A l’occasion de la journée de commémoration de GENOCOST, dédiée aux victimes des guerres et agressions en République démocratique du Congo, le président de l’Assemblée provinciale de la Tshopo, Dr Mateus Kanga Londimo, a livré un message poignant, marqué par l’émotion et la révolte contre l’oubli.

Dans une déclaration empreinte de douleur, il affirme :
« Avec un cœur meurtri, j’allume une bougie pour honorer nos millions de victimes… Kisangani, ville martyre, se recueille et se souvient de son passé extrêmement douloureux. »

Le président de l’organe délibérant de la Tshopo rappelle que la province incarne les cicatrices d’un passé marqué par des conflits sanglants, notamment la guerre des Six Jours en 2000.

Il dénonce « plus de 30 ans de silence et d’indifférence de l’humanité » face aux atrocités commises, et appelle à une véritable justice réparatrice pour chaque goutte de sang versé.

À travers ce cri du cœur, Mateus Kanga exhorte la nation et la communauté internationale à rompre avec l’oubli, à reconnaître le martyre de Kisangani et à œuvrer pour que « jamais plus le sang de l’innocent ne soit versé en vain ».

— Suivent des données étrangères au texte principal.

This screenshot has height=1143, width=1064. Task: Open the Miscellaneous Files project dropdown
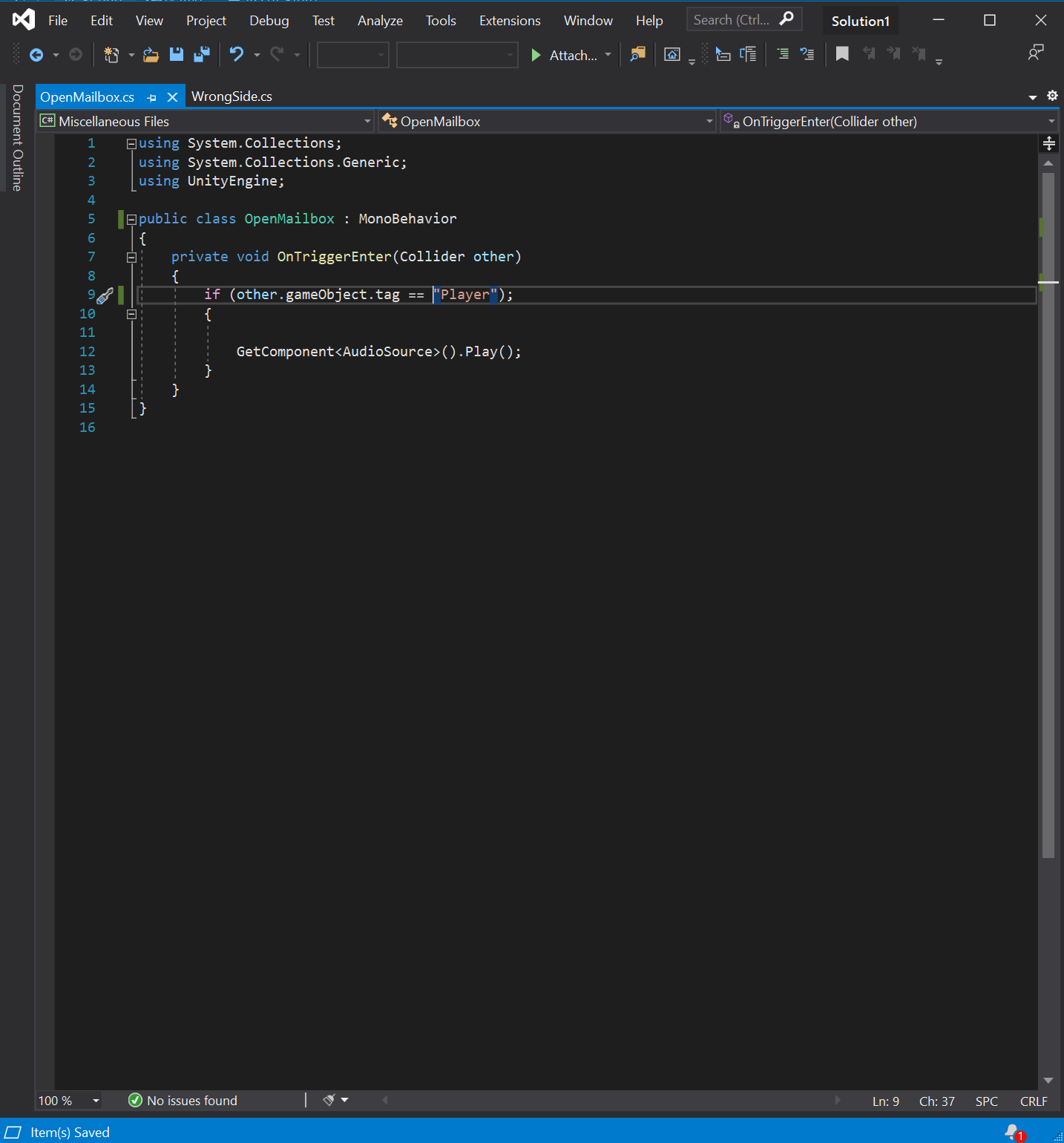(x=367, y=121)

Un message fort qui remet la mémoire collective au centre des combats pour la vérité, la justice et la dignité des Congolais.

En effet, le GENOCOST, la contraction de « génocide » et « coût », il est le lourd tribut humain et économique que le peuple congolais a payé à cause des guerres d’agression et de prédation.
C’est une journée qui vise à honorer les victimes, réclamer justice, et interpeller la conscience collective nationale et internationale.